START DATA TO PROCESS

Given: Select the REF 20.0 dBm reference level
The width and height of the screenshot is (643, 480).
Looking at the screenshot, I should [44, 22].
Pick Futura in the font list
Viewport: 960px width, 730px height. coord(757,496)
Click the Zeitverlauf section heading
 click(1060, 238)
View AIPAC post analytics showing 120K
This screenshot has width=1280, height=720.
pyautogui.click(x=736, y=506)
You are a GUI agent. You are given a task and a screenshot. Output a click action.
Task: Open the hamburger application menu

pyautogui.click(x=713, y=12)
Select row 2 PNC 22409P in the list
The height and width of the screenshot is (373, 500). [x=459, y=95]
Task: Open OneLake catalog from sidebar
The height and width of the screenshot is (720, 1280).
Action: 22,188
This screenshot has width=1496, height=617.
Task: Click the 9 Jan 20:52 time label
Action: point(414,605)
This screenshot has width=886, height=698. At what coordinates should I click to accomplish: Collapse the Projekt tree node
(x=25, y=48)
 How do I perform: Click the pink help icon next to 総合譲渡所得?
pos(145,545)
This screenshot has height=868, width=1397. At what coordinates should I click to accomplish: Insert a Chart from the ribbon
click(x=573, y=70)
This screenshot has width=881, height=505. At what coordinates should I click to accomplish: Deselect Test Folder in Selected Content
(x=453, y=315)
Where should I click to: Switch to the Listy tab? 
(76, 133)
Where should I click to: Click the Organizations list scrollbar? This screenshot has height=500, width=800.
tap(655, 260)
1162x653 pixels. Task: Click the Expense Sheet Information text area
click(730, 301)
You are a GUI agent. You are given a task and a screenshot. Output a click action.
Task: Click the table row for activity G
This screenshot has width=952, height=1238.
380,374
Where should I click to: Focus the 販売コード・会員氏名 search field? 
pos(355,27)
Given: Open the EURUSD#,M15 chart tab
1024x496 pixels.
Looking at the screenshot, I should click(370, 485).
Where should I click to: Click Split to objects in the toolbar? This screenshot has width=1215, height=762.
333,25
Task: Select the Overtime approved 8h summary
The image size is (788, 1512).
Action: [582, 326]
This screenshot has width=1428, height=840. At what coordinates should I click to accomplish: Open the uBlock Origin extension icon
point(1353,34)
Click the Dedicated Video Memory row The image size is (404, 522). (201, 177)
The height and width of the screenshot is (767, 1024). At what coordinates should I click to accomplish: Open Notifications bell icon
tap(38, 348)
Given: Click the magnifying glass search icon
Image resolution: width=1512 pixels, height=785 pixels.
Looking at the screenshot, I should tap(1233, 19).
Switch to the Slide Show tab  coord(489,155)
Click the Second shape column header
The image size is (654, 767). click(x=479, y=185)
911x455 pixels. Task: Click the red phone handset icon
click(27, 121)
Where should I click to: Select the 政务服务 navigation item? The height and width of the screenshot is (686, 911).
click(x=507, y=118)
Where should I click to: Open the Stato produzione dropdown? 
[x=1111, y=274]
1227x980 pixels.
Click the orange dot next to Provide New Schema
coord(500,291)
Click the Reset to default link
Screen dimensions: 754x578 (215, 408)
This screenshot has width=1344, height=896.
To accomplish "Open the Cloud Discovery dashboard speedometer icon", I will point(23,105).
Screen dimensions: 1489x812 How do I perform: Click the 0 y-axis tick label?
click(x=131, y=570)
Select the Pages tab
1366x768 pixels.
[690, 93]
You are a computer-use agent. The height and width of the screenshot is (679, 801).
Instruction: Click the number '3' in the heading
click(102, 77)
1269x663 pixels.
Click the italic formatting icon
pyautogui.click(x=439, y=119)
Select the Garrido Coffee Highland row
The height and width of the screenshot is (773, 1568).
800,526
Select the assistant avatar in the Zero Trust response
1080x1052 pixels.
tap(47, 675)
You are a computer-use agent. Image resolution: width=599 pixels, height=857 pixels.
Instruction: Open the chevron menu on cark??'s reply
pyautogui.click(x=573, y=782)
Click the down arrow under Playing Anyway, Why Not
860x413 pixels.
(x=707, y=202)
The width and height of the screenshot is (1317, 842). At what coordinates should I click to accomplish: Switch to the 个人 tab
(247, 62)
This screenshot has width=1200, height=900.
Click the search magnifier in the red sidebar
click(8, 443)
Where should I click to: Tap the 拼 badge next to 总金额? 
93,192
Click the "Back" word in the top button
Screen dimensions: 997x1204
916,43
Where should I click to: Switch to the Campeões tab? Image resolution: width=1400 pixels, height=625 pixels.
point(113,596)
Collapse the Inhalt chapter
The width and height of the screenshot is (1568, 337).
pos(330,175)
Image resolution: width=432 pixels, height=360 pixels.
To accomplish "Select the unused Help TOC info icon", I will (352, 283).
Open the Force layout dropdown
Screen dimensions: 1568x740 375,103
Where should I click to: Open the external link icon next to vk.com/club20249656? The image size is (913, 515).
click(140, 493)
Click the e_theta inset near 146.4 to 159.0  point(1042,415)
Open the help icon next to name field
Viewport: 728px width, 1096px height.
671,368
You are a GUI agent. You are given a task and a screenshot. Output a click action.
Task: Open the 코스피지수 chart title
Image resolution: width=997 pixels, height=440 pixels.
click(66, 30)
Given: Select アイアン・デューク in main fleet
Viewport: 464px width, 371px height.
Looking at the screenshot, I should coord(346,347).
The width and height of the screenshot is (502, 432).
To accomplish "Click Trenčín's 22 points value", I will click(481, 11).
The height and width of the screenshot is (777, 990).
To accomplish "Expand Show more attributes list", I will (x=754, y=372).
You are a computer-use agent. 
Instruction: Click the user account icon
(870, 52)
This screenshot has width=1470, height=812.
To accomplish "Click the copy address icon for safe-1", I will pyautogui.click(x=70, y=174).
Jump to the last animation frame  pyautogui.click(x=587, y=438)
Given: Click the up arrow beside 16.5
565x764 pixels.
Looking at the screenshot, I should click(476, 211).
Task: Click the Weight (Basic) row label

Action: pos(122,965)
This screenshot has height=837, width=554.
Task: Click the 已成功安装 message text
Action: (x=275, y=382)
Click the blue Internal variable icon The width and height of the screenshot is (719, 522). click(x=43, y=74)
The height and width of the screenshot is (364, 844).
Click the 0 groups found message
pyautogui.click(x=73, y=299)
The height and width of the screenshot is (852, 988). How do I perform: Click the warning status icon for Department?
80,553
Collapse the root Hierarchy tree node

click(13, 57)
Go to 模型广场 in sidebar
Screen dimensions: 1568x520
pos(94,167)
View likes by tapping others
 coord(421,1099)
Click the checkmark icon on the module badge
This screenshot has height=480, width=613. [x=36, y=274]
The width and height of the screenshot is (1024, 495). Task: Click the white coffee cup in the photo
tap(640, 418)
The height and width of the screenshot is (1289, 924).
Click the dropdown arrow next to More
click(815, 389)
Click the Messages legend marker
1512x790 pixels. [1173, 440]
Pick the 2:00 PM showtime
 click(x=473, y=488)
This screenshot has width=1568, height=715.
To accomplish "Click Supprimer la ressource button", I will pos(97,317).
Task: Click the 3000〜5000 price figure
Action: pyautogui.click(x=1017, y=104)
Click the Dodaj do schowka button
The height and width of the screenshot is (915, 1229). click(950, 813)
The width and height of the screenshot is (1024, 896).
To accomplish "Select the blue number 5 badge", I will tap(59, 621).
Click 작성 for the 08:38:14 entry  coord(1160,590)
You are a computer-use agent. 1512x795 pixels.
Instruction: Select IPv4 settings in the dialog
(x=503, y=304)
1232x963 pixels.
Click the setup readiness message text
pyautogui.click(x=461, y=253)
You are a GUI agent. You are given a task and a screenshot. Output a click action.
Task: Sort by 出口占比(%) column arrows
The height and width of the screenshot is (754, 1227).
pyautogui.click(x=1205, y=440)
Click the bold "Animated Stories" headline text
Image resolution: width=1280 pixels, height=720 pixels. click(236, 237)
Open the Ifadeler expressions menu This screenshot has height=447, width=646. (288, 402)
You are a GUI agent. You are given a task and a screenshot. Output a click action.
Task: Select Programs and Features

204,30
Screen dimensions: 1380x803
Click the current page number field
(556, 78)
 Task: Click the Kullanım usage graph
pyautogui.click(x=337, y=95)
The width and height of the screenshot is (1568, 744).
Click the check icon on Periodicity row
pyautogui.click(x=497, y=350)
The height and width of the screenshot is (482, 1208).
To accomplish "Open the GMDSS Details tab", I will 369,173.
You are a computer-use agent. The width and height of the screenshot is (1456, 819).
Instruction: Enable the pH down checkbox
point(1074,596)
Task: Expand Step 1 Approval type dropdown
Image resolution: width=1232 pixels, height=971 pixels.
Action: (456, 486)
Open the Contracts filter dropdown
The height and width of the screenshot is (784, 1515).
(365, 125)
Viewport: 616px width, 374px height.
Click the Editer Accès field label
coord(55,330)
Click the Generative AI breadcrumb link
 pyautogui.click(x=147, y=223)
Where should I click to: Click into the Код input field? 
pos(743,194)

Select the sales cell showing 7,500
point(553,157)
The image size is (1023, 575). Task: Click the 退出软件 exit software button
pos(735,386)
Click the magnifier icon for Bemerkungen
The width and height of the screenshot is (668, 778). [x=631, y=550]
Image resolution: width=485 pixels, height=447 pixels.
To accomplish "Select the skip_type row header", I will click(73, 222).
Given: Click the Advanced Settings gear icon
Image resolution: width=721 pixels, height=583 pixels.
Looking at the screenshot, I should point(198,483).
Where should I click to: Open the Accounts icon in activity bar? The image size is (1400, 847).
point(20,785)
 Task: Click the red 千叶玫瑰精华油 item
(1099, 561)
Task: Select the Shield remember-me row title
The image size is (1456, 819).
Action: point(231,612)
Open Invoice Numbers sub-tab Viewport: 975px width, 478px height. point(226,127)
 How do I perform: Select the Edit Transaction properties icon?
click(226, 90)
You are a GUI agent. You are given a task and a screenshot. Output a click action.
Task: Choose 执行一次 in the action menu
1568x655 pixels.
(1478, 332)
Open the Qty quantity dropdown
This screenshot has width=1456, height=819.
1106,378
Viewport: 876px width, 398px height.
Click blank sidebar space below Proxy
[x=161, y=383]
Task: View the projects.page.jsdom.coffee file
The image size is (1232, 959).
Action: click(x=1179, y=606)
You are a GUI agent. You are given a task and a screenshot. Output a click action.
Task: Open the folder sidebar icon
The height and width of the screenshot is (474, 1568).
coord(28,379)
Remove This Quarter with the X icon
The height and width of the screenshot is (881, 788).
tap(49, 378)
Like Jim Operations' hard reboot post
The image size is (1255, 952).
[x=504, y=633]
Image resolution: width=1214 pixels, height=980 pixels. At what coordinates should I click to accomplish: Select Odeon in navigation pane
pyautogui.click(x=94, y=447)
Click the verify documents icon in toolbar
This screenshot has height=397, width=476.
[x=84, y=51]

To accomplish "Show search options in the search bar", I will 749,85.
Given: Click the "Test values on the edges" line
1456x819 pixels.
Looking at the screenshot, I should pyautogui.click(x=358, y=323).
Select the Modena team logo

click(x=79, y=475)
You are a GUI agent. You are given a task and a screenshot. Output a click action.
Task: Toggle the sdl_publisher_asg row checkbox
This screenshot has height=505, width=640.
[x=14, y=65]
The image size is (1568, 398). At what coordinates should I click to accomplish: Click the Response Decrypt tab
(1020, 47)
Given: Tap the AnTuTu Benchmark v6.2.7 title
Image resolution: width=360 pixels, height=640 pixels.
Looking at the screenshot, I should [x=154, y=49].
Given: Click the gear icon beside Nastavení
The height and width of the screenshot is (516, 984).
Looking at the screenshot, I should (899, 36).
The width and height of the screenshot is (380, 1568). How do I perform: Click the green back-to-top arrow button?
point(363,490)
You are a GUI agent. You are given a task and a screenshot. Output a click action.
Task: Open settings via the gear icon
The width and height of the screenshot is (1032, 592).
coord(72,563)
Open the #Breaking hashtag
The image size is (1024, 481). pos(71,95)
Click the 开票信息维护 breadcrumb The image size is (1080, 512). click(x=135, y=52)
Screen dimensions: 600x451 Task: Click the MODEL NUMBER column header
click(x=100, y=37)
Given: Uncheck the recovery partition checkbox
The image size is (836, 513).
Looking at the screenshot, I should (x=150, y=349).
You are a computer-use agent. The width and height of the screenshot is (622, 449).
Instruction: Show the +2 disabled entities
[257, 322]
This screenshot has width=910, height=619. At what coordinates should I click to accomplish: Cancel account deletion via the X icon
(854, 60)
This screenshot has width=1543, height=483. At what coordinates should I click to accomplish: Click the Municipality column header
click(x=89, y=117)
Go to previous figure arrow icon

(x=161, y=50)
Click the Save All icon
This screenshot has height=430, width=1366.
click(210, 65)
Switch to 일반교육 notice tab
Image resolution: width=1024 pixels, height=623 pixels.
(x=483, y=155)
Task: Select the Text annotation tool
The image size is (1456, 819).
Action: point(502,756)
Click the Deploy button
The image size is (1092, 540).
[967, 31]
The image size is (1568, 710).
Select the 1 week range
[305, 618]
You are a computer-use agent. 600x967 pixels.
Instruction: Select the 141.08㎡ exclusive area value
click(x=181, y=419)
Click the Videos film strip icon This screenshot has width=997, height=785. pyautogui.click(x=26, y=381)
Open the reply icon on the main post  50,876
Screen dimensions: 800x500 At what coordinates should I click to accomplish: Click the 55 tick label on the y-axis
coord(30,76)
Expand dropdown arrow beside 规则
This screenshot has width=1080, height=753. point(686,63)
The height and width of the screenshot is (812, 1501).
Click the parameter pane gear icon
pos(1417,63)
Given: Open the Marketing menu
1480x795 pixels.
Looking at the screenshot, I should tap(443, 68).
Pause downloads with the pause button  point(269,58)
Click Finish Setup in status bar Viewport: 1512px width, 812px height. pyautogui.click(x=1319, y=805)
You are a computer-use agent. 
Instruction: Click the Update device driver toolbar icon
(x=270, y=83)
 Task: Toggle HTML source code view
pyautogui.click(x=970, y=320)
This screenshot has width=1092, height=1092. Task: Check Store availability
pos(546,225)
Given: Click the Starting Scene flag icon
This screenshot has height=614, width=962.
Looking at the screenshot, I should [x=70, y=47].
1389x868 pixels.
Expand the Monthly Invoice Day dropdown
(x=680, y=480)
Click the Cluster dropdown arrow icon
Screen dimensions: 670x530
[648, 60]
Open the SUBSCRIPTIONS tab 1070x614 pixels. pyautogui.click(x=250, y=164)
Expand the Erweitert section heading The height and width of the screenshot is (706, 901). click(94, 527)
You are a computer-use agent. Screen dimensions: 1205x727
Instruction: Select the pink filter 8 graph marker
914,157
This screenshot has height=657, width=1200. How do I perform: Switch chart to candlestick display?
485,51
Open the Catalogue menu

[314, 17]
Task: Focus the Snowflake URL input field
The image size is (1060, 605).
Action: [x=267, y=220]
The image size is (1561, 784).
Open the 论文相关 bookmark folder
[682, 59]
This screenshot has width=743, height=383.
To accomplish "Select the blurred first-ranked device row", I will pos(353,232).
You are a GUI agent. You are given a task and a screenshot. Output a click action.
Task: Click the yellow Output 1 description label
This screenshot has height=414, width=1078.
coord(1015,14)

END DATA TO PROCESS

#### INSTRUCTIONS FOR THE TASK:
Copy each line in the entries above where "blue" turns up.

#### TASK RESULT:
Click the blue Internal variable icon The width and height of the screenshot is (719, 522). click(x=43, y=74)
To accomplish "Select the blue number 5 badge", I will tap(59, 621).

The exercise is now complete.